Merci pour l'envoi de ce livre à Masse Critique et aux Éditions Noir sur Blanc (maison d'édition que j'apprécie depuis longtemps car elle m'a permis de découvrir de nombreux auteurs de l'Est).

« Bella gerant alii, tu Felix Austria nube » (que les autres fassent la guerre, toi, heureuse Autriche, marie-toi) telle était une des devises de l'empire Austro-Hongrois.

L'action se déroule aux environs de 1900 sous le règne de l'empereur Francois-Ferdinand de Habsbourg, dans la ville de Stanislaviv, de nos jours Ivano-Frankivsk en Ukraine, une des capitales culturelles de la province de Galicie.
La ville est très cosmopolite et multi-culturelle (Allemands, Polonais, Ukrainiens), avec plusieurs religions : (gréco-catholique, évangélique, juive), et langues (ukrainien, polonais, allemand et yiddish).
Tout le roman est conjugué à la première personne, la voix de Stéfania Tchornenko, jeune ukrainienne d'une trentaine d'années, domestique et cuisinière remarquable, comparée au pâtissier viennois Sacher. Elle est au service d'une famille de moyenne bougeoisie, chez Adèle, de mère polonaise et père allemand, et Petro, sculpteur ukrainien. Stefa et Adèle se connaissent depuis l'enfance, elles ont été élevées ensemble après que le père d'Adele eut recueilli Stefania après un incendie qui a ravagé tout un quartier de la ville causant la mort des parents de Stefa ainsi que de sa femme, Adèle est donc à moitié orpheline également.
Les relations entre Steftsia et Adèle sont fusionnelles, très intriquées
« Nous avons grandi ensemble avec Adèle. Nous avons toujours été ensemble, sans jamais nous séparer. Nous sommes même parties ensemble pour leur voyage de noces, à Cracovie, Budapest et Vienne. Cela n'avait pas plu à Petro »
et compliquées
« Tout est trop compliqué. Je ne sais pas qui tu es : une soeur ? Une servante ? Une maman ? Ma surveillante ? »
Adèle peut être blessante, tyrannique et capricieuse.
Malgré cela Stefania reste fidèle, s'applique consciencieusement à son travail et ne peut se résoudre à la quitter.
D'autres personnages sont importants :
Félix, un petit garçon contorsionniste accueilli par Adèle. C'est un enfant étrange : il ne parle pas, ne pleure jamais, n'est pas effrayé, ne veut pas porter des habits de garçon mais sait écrire et dessiner et a la passion des cachettes.
NB: la traduction allemande de ce livre lui donne la part belle avec le titre « Der Papierjunge ».
Citons encore Le Père Joseph, prêtre greco-catholique et son épouse Ivanka, le chevalier Ernest Thorn, magicien ayant vraiment existé, le juif Velvèle, le seul à pressentir la fin de ce monde.

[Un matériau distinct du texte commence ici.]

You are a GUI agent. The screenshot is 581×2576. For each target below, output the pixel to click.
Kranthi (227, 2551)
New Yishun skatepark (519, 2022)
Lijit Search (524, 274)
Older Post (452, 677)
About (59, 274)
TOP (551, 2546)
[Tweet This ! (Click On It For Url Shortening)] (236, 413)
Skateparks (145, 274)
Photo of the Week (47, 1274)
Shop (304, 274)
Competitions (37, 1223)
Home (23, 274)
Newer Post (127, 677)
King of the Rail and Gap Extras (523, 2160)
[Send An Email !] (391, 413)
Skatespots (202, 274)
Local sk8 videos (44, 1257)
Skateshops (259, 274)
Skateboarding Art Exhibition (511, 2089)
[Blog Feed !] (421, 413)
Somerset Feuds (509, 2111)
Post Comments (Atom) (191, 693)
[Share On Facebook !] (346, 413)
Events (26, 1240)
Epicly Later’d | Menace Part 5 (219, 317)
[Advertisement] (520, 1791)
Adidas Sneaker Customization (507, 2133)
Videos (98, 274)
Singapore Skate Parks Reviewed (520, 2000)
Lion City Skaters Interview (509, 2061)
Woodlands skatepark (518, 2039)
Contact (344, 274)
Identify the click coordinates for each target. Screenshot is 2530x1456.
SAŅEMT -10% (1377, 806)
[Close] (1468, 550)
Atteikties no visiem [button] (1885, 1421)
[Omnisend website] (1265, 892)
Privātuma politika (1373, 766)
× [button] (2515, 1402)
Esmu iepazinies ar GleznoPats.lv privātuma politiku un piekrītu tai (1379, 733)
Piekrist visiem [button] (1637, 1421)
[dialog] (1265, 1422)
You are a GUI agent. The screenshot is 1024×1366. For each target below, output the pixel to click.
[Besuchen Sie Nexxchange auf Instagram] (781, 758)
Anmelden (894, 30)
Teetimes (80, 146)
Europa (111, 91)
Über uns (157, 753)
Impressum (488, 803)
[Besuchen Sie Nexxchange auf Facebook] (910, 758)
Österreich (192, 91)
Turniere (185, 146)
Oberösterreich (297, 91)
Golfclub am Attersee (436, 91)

On devine sans peine que tout finira mal...
J'ai aimé la description minutieuse de la ville de Stanislaviv, minutieuse car lorsque nous la parcourons par la lecture, tout nous est détaillé, le nom des rues, le nom et la profession des gens habitant à tel numéro de celles-ci, le nom des magasins...
.
J'ai aimé la grande richesse de l'analyse psychologique des personnages.
Ce roman se caractérise en effet par sa description analytique poussée de la psychologie, de la ville, de ses habitants, des listes d'ingrédients nécessaire à Stefania, de la vie journalière des protagonistes. Toutes les descriptions sont poussées.
Ces analyses sont comparables aux dessins du petit Félix
« Il aime dessiner. Il dessine surtout des graines de plantes agrandies en coupe transversale, des nids de guêpe, des pommes de pin. Il a esquissé le schéma d'un moulin à café, d'un soufflet pour le poêle, d'une lampe à pétrole,.... »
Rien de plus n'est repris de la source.